In this case, add " -illuminaPE"
to the end of the command. If you download reads
from the SRA they often have the same name for each paired
end read - in these cases you don't want to remove the
last character, so do NOT add " -illuminaPE" to the
end of the command in that case.
Another typical option to add for Hi-C data is " -tbp 1", which will
only consider read pairs with the exact same ends
once. Given the search space in Hi-C, you would
never expect to see reads-pairs start from the exact same
places twice in the data (at least in the case of
sonication). If you do, they are likely clonal and a
result of over-sequencing your library or some other
artifact.
On a side note, the HOMER tag directory created for
paired-end reads is very similar to the directories
created when running makeTagDirectory
for single-end reads. The paired end reads are
stored in *.tags.tsv files (extended format to include the
pair), only each read will get 2 entries in the
appropriate *.tags.tsv so that the reads can be indexed on
each chromosome in one file. A flag is also set in the
tagInfo.txt file to inform HOMER to treat the experiment
as a paired-end file. Many of the programs in HOMER,
such as makeUCSCfile,
will treat paired-end tag directories as "single-end"

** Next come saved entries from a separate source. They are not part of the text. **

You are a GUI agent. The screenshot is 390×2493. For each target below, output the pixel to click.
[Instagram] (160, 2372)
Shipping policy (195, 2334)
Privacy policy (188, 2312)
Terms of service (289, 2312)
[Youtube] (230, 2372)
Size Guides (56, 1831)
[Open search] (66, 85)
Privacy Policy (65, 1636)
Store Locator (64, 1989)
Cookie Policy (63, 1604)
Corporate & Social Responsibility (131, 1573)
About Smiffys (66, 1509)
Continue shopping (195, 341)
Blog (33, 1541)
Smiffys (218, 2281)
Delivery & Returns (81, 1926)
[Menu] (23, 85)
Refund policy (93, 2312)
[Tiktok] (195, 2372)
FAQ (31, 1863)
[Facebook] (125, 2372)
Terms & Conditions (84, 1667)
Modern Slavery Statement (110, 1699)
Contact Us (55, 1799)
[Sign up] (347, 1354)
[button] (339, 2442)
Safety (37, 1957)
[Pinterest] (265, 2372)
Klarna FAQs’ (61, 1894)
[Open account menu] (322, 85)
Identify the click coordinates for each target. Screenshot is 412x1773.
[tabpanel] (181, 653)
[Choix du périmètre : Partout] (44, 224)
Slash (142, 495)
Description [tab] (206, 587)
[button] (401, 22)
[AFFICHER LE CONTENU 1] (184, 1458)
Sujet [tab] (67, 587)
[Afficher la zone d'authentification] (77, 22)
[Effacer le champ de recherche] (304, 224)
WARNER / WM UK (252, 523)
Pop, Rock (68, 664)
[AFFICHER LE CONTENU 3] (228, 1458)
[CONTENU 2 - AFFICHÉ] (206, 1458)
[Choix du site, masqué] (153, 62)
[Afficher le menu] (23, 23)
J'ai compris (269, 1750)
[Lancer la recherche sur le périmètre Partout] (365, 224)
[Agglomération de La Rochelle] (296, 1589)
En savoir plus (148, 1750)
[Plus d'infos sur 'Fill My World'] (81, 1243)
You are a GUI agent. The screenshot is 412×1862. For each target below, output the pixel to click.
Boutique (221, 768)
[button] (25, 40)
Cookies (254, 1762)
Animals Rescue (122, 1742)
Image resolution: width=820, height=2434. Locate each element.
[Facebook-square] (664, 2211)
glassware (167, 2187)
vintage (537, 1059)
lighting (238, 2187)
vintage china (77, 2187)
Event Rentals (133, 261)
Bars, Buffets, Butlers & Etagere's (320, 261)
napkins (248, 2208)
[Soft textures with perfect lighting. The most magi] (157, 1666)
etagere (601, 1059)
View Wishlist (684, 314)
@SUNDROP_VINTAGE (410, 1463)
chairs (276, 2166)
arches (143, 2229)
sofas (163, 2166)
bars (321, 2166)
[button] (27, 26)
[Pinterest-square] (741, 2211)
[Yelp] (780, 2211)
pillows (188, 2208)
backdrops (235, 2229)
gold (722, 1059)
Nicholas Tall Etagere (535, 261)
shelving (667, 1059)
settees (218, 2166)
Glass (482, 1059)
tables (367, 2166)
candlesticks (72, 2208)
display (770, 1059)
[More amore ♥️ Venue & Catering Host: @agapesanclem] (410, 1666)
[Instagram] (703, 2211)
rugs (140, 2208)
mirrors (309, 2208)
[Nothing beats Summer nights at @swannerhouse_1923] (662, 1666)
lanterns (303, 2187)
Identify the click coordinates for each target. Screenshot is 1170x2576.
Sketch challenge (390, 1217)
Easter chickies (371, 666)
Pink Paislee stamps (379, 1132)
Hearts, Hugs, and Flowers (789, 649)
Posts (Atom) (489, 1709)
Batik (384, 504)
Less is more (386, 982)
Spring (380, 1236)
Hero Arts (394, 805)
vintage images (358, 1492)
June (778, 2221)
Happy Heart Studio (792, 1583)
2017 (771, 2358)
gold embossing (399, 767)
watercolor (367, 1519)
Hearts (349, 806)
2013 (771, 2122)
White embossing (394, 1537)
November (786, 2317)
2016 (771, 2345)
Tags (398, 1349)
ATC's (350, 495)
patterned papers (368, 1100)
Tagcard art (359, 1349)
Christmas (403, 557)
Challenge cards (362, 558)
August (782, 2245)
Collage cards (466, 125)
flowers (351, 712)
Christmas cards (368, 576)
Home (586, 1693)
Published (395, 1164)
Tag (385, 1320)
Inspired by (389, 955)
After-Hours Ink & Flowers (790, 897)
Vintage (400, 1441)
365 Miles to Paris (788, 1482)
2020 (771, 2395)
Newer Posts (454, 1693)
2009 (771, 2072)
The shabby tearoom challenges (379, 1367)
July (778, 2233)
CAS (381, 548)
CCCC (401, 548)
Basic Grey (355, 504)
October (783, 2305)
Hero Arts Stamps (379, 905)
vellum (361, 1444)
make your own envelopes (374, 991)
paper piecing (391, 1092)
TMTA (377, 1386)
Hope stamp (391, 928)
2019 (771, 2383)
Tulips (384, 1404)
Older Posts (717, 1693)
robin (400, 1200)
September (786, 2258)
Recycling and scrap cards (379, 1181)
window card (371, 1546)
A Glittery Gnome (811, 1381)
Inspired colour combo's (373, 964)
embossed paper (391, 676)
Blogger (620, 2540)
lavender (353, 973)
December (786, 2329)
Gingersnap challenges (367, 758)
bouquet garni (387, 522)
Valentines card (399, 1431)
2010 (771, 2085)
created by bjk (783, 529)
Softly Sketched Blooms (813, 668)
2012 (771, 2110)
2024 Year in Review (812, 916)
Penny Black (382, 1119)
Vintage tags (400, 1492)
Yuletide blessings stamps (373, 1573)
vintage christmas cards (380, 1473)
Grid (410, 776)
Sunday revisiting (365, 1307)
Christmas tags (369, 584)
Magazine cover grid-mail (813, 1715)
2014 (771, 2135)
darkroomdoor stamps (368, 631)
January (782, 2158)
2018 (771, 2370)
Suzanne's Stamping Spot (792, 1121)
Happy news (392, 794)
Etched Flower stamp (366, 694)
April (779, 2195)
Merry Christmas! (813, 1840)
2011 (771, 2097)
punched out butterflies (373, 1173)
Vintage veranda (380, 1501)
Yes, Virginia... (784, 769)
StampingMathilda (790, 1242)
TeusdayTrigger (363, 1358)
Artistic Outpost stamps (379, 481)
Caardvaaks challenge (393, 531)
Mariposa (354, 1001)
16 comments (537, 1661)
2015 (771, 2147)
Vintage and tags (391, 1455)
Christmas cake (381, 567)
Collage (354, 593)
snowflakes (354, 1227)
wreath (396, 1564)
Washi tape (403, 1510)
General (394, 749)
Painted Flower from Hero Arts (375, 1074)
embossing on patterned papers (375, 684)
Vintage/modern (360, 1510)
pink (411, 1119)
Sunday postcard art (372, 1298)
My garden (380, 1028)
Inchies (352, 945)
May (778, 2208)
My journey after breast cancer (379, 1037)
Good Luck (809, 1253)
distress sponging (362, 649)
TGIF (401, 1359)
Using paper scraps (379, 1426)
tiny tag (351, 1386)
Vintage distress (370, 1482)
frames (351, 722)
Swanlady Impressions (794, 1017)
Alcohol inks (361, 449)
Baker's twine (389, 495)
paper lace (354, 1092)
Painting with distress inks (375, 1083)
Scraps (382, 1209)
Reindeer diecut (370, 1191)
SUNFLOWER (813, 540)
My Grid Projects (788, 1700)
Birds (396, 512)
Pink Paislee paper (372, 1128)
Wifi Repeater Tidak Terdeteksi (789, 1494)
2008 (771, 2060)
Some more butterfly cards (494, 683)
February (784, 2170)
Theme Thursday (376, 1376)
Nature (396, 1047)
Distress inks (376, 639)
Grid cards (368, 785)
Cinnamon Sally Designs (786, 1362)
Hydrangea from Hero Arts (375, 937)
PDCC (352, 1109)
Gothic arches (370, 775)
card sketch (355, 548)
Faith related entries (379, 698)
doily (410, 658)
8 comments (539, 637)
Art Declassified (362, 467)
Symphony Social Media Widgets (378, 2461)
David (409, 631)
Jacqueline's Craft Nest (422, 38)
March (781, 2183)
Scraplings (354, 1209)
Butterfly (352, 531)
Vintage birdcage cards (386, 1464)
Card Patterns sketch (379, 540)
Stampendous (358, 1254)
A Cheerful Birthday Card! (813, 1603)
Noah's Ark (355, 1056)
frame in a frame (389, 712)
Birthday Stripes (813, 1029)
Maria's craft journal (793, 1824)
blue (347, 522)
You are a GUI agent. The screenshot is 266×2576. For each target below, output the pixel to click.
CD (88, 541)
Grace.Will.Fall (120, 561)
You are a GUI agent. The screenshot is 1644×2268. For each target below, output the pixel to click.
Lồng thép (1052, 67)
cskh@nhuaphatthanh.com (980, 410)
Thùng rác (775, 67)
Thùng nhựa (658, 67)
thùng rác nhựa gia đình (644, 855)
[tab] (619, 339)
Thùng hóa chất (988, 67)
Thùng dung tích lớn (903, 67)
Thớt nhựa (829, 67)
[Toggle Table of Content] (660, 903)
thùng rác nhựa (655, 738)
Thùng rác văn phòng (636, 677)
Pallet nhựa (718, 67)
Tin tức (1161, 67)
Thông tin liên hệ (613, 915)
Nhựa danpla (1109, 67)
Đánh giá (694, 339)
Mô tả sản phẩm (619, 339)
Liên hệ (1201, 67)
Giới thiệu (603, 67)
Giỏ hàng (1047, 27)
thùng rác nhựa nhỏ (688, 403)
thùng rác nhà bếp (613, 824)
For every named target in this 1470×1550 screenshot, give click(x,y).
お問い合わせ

directories to create output. This can be useful if
you want to visualize read coverage in the UCSC Genome
Browser or want to find peaks in the Hi-C read coverage
with findPeaks.
One important note: the tagInfo.txt
file will report the "Total Tags" value as 2x the total
number interactions. This is because HOMER is
storing each PE tag twice - the software later adjusts
this number to reflect this redundancy, but keep this in
mind when interpreting this number.
Alternative Input Files
HOMER will also accept "Hi-C Summary" files (use
"-format HiCsummary"), which is a simple text file
format that contains the mapping positions for a read-pair
on each line. These files are tab-delimited
text files with the following column assignments:
Hi-C Summary Format (columns):
1. Read Name (can be blank)
2. chromosome for read 1
3. positions for read 1 (5' end of read, one-indexed)
4. strand of read 1 (+ or -)
5. chromosome for read 2
6. positions for read 2 (5' end of read, one-indexed)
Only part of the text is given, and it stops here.